• **TASK TO COMPLETE**: Check every line of the material below for the string "video", and return the ones that have it.

• **PROVIDED RECORDS**:
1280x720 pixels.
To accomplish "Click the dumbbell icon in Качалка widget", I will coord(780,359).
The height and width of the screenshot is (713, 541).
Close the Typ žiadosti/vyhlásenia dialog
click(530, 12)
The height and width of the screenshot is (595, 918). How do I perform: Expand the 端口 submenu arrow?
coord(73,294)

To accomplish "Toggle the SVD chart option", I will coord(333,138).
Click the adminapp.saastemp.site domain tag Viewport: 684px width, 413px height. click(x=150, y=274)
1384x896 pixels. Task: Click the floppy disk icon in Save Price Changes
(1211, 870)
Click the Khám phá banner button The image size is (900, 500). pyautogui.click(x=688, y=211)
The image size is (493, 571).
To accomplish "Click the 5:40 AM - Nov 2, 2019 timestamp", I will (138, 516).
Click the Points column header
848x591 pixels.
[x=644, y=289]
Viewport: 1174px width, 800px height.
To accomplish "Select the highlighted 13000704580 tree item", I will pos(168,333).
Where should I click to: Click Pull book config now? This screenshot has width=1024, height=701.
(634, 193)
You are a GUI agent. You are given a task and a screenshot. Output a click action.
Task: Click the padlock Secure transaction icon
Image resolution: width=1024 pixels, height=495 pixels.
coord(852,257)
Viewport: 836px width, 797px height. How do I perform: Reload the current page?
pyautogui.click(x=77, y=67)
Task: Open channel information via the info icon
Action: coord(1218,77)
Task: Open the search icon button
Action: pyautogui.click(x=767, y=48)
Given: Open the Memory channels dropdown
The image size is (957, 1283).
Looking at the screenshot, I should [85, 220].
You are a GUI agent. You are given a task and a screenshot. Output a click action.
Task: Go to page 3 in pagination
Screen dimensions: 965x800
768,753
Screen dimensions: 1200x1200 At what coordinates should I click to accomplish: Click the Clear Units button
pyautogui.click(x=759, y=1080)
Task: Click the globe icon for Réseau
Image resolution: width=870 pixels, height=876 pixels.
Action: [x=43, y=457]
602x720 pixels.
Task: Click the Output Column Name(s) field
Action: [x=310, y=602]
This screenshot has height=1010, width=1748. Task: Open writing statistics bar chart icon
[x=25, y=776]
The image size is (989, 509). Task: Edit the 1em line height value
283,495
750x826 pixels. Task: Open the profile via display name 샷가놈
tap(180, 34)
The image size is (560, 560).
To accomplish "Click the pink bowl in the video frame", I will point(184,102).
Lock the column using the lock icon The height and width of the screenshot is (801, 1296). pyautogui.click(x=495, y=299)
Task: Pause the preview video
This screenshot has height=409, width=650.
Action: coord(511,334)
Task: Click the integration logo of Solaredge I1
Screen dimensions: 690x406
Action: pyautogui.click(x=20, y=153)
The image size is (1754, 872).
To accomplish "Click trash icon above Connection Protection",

• **EXERCISE RESPONSE**:
To accomplish "Click the pink bowl in the video frame", I will point(184,102).
Task: Pause the preview video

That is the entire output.